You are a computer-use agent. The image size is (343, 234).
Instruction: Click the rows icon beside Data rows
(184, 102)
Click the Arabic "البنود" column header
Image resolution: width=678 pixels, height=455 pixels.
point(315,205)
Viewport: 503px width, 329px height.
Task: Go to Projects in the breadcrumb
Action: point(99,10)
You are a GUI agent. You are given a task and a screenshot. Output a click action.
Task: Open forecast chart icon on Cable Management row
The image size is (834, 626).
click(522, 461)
* * *
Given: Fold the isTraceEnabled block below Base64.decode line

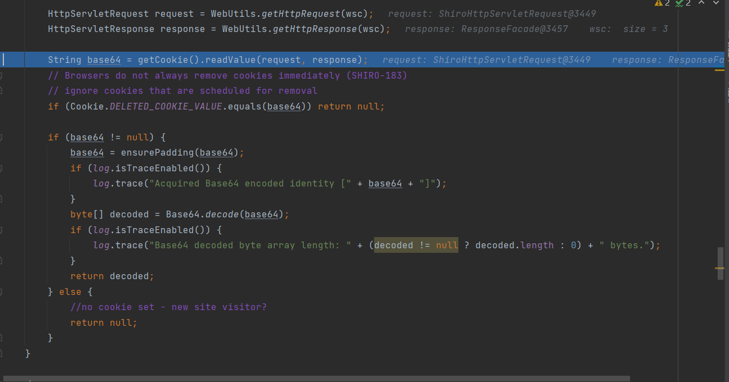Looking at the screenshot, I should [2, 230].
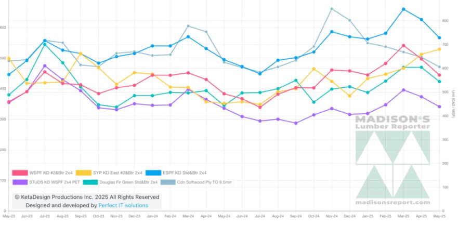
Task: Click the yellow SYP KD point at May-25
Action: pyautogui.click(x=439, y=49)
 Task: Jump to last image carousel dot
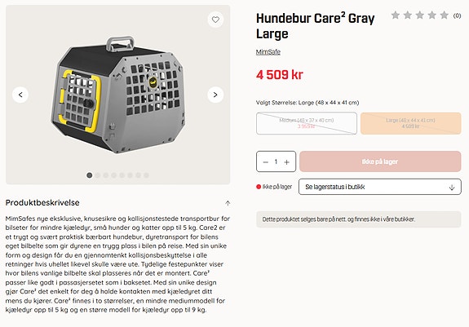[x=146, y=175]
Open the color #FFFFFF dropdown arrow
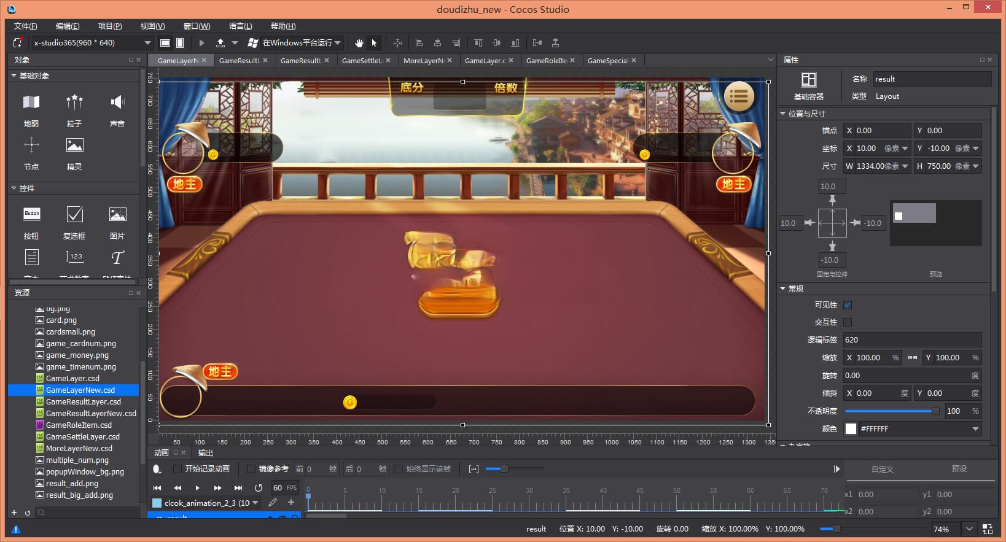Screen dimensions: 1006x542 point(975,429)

What to do: Of the records above, copy each line that includes "agent".

Solution for this problem:
You are a computer-use agent. The image size is (343, 234).
You are a GUI agent. You are given a task and a screenshot. Output a click action.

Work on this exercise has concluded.